Kfar Bar'am is located in Israel
Kfar Bar'am
Shown within Israel
Location Northern District, Israel
Coordinates 33°02′37″N 35°24′51″E / 33.043611°N 35.414075°E / 33.043611; 35.414075

Kfar Baram (Hebrew: כְּפַר בַּרְעָם‎), is the site of an ancient Jewish village. It is situated near to the site of Kafr Bir'im or Kafar Berem, a medieval Maronite Christian village. Today, it is located in Northern Israel, 3 kilometers from the Lebanese border.

The name is often assumed to mean "Son of the People," incorporating the Aramaic word bar בר, meaning "son" and the Hebrew word am עם meaning "people". However, if like at Shfar'am, both elements are Hebrew, the name could derive from a literary Hebrew word בר indicating cleanliness, purity, pristineness and wholesomeness - "The wholesome people" or "wholesomeness of the people".

Bar'am was established in ancient times as a Jewish village. At an unknown point between the 7th and the 13th century, Jews abandoned the village. After a period of Muslim inhabitation, by the 19th century the village was entirely Christian, comprising Maronites and Melkites. A church on the site, the Maronite church, is maintained and is in regular use.

For many centuries, the place was a place of Jewish pilgrimage. It was said in the 12th century to contain the tombs of Barak, the prophet Obadiah and Queen Esther. The Jews of Safed would assemble around these shrines each year on Purim to "eat, drink and rejoice," and the Megillat Esther (Scroll of Esther) was read at her grave. A few people were reported to still visit the spot in 1868. However, the Persian city of Hamadan (ancient Ecbatana) contains a more prominent monument which is also said to be the tomb of Queen Esther and her cousin Mordechai. According to Jewish tradition, Pinchas ben Yair (2nd-century CE) was buried in Kfar Bar'am.

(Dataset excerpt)
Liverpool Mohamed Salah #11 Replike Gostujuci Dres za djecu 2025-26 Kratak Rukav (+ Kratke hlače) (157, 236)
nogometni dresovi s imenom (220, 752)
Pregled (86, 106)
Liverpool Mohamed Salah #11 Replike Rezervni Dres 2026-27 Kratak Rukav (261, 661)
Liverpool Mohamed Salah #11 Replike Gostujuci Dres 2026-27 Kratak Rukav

TASK INSTRUCTIONS ▸
1 – Rewrite everything in the Kfar Bar'am passage from "Kfar Bar'am is" down to "the Lebanese border.", changing "3 kilometers" to "three kilometers".
2 – According to the Kfar Bar'am passage, whose tombs was the place said to contain in the 12th century?
The entries have no connection to the Kfar Bar'am passage.

SOLVED TASKS ▸
1 –
Kfar Bar'am is located in Israel
Kfar Bar'am
Shown within Israel
Location Northern District, Israel
Coordinates 33°02′37″N 35°24′51″E / 33.043611°N 35.414075°E / 33.043611; 35.414075

Kfar Baram (Hebrew: כְּפַר בַּרְעָם‎), is the site of an ancient Jewish village. It is situated near to the site of Kafr Bir'im or Kafar Berem, a medieval Maronite Christian village. Today, it is located in Northern Israel, three kilometers from the Lebanese border.

2 – The tombs of Barak, the prophet Obadiah and Queen Esther.